Su más reciente visita, sin embargo, no es turística: la alegría de reunirse con amigos y sus familias se combina con un trabajo profundo y comprometido con la comunidad judía mexicana, a quien escucha para entender el impacto del conflicto en sus vidas.
Horowitz está escribiendo un nuevo libro que aborda cómo el conflicto y la guerra actual afectan a las comunidades judías alrededor del mundo.
“Es muy doloroso para muchos, no importa su orientación política,” explica. A través de entrevistas, intenta captar sentimientos, experiencias y estrategias para sobrellevar una situación que se vive en el corazón de la diáspora, incluso aquí en México.
Por ello, su próximo libro, además de ser un testimonio de las heridas que deja el conflicto, también será una ventana para entender cómo diversas comunidades enfrentan el mismo dolor, buscando resiliencia y esperanza en medio de la incertidumbre global.
Casi dos años de guerra: ¿cuándo terminará?

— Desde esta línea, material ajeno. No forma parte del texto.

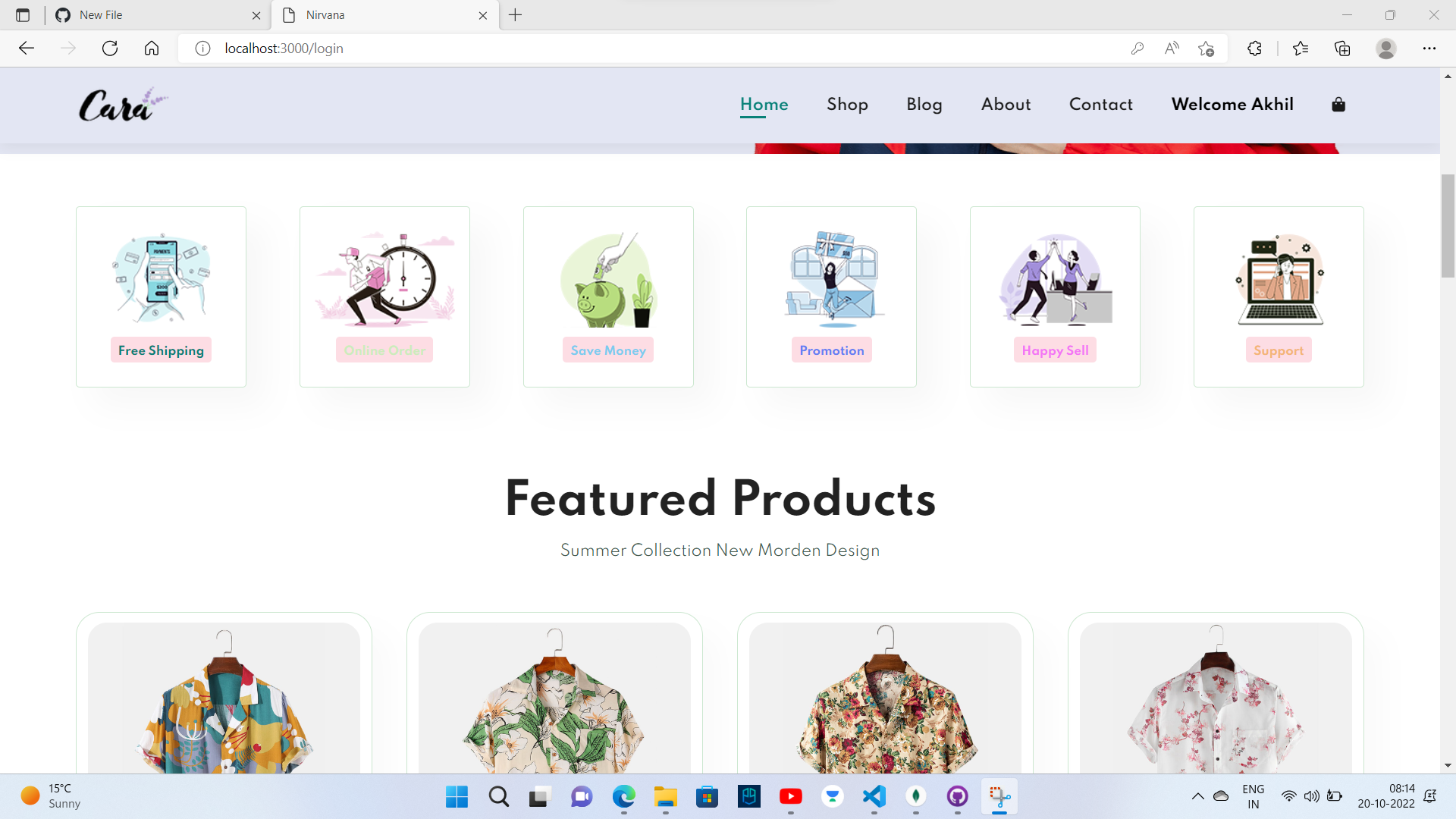This screenshot has height=819, width=1456.
Task: Refresh the page with reload icon
Action: (110, 49)
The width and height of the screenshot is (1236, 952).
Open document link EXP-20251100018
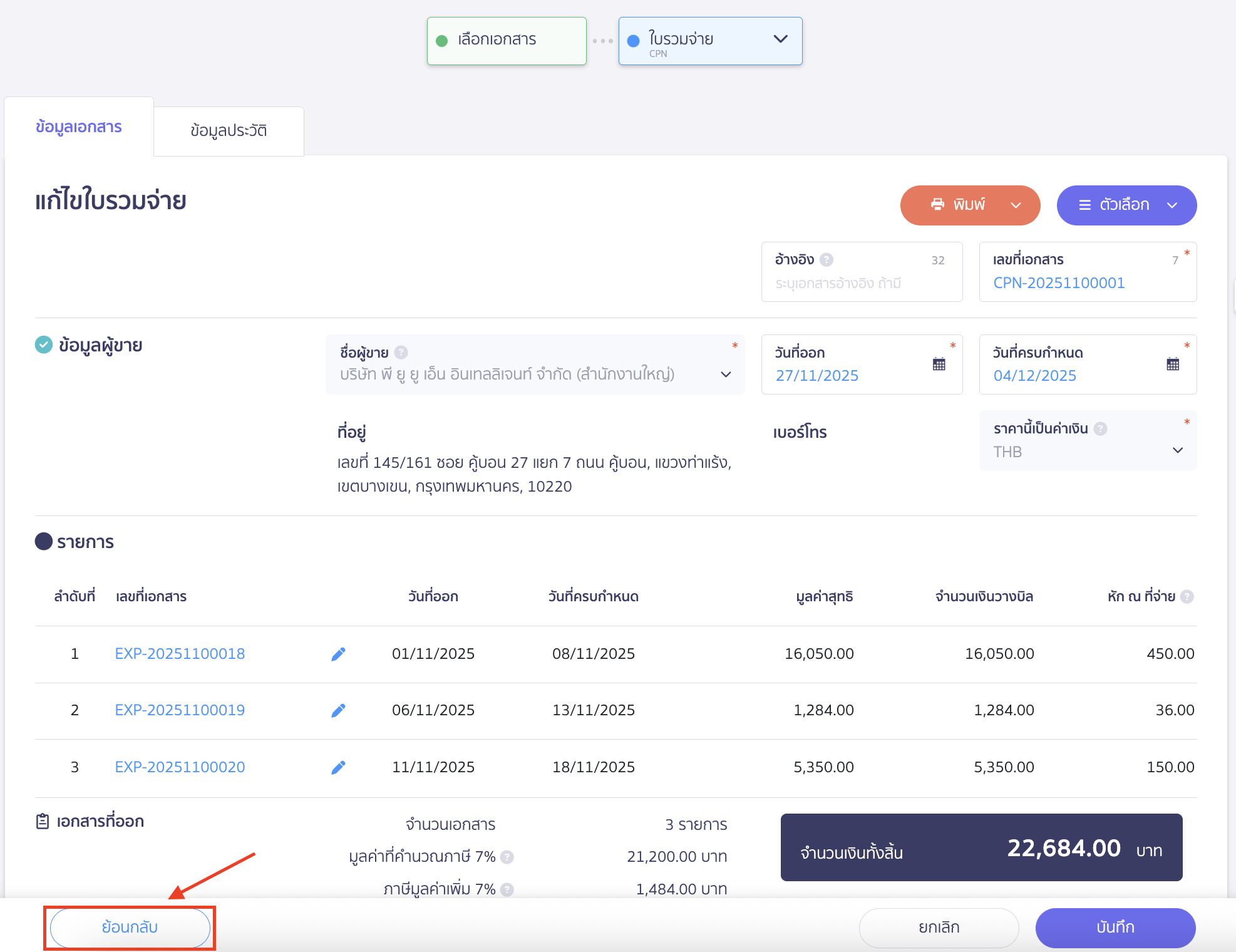coord(180,654)
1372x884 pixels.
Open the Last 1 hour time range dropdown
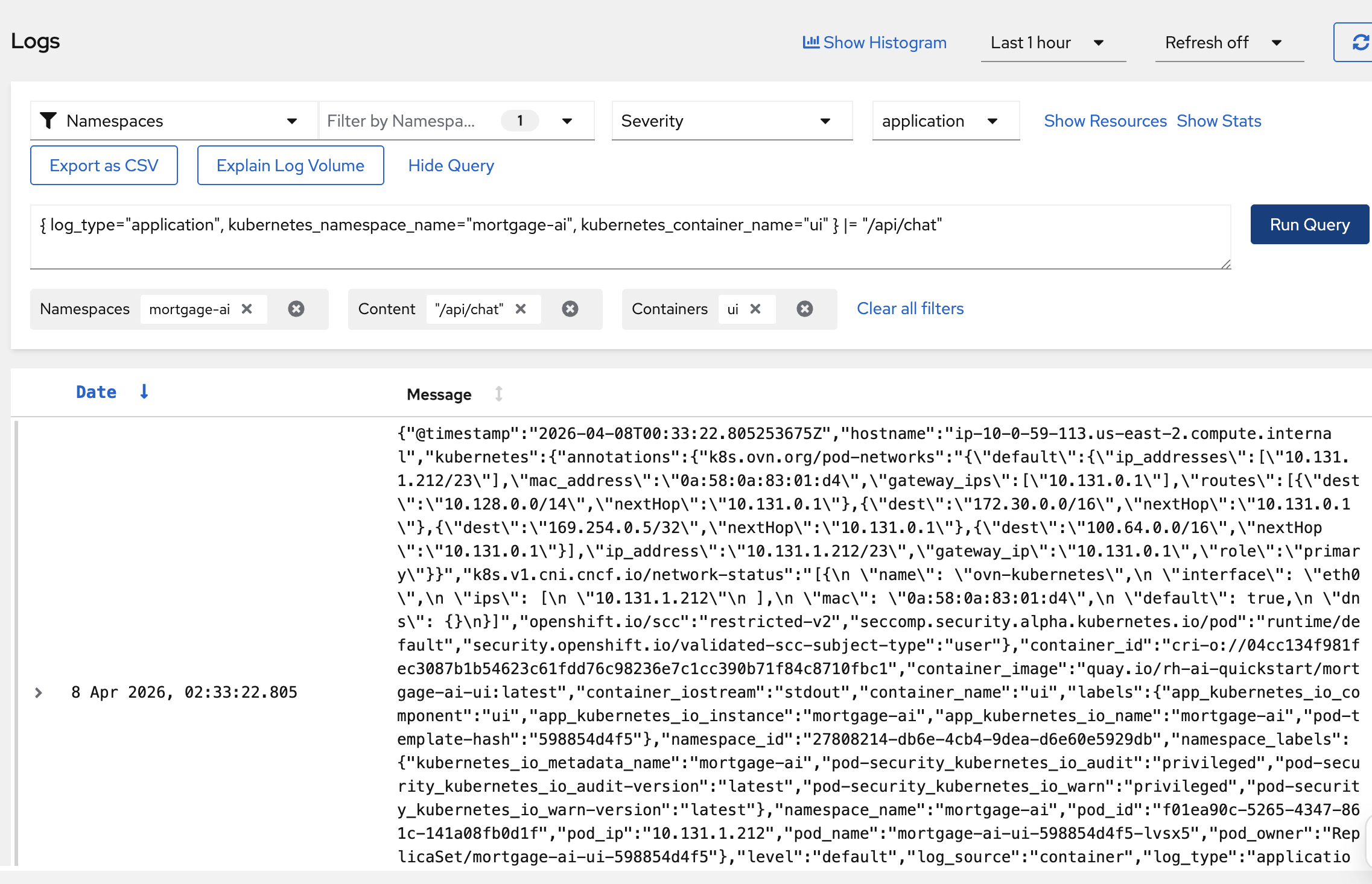coord(1052,42)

Horowitz expresa su preocupación por la prolongación del conflicto. Aunque reconoce que las fuerzas militares israelíes han logrado debilitar significativamente a Hamás, considera que las decisiones políticas actuales podrían estar dificultando una salida más rápida hacia el fin de la guerra.
“El ejército mismo dice que no hay necesidad de ocupar Gaza… pero el gobierno insiste en avanzar,” comenta Nitzan, quien alerta que la ocupación implicaría mover a millones de personas, una idea que califica de problemática y con consecuencias humanitarias devastadoras.

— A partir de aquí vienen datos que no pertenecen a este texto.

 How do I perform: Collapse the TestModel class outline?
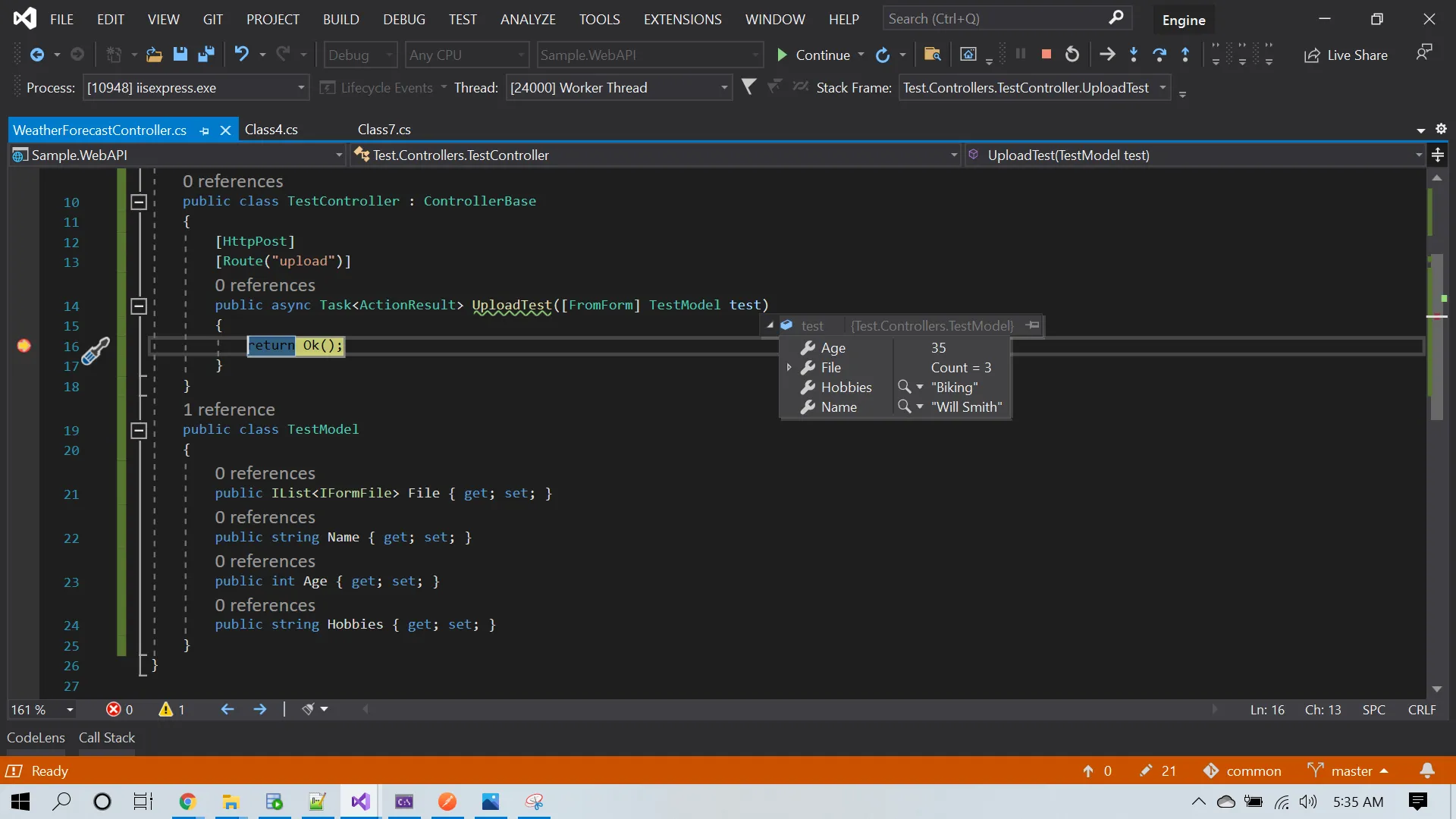(x=139, y=431)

En medio de una profunda crisis política y social, Nitzan habla de la necesidad de un gobierno de unidad en Israel, capaz de representar a toda la sociedad y superar las divisiones que dejaron vulnerables a los ciudadanos el 7 de octubre, cuando Hamás lanzó su ataque.
“Necesitamos trabajar en la unidad para sobrevivir,” advierte, y recalca que la mayoría de israelíes quiere la paz, aunque la política actual los mantenga divididos. Considera que la solución de dos estados sigue siendo la vía más viable para lograr estabilidad y convivencia, aunque reconoce que, en el contexto actual, resulta difícil de visualizar a corto plazo.
Como exministro de Salud, Horowitz se muestra preocupado por la crisis en salud mental, especialmente entre los soldados que regresan con trastorno de estrés postraumático y altos índices de suicidio. “Antes la salud mental era ignorada, ahora está en el centro y necesitamos más recursos y profesionales.”
De la política a la literatura: contando historias para no olvidar
Autor de dos libros que narran la guerra y sus efectos directos en comunidades israelíes, Nitzan eligió contar historias personales para humanizar el conflicto. Su primer libro, Los Sitiados – En el Infierno del 7 de Octubre”, ganador del Premio Galatée 2025 en Francia, relata el drama vivido en un pequeño refugio en Re’im donde 27 personas estuvieron atrapadas durante la masacre del 7 de octubre. Su segundo libro detalla la evacuación de comunidades al norte de Israel tras los ataques.
Su próximo proyecto explorará el impacto del conflicto en las comunidades judías globales, incluyendo la mexicana y la francesa, en medio de un aumento preocupante del antisemitismo y la polarización.
Nitzan mantiene la convicción de que israelíes y palestinos deberán encontrar una forma de coexistir, ya que ambos pueblos comparten una tierra que ninguno abandonará. Aunque hoy parezca un futuro difícil de alcanzar, no ve otra alternativa posible más que trabajar por el entendimiento y la convivencia. De cara a las elecciones de 2026, confía en que pueda surgir un gobierno de unidad, capaz de reiniciar el proceso de paz y cerrar el ciclo de guerra que ha marcado los últimos años.
La visita de Nitzan a México refleja su compromiso por comprender cómo el conflicto en Medio Oriente impacta también a las comunidades judías fuera de Israel. Al mismo tiempo, es un llamado a escuchar, entender y buscar caminos hacia la reconciliación.
Su mensaje es claro: ha llegado el momento de poner fin a la guerra.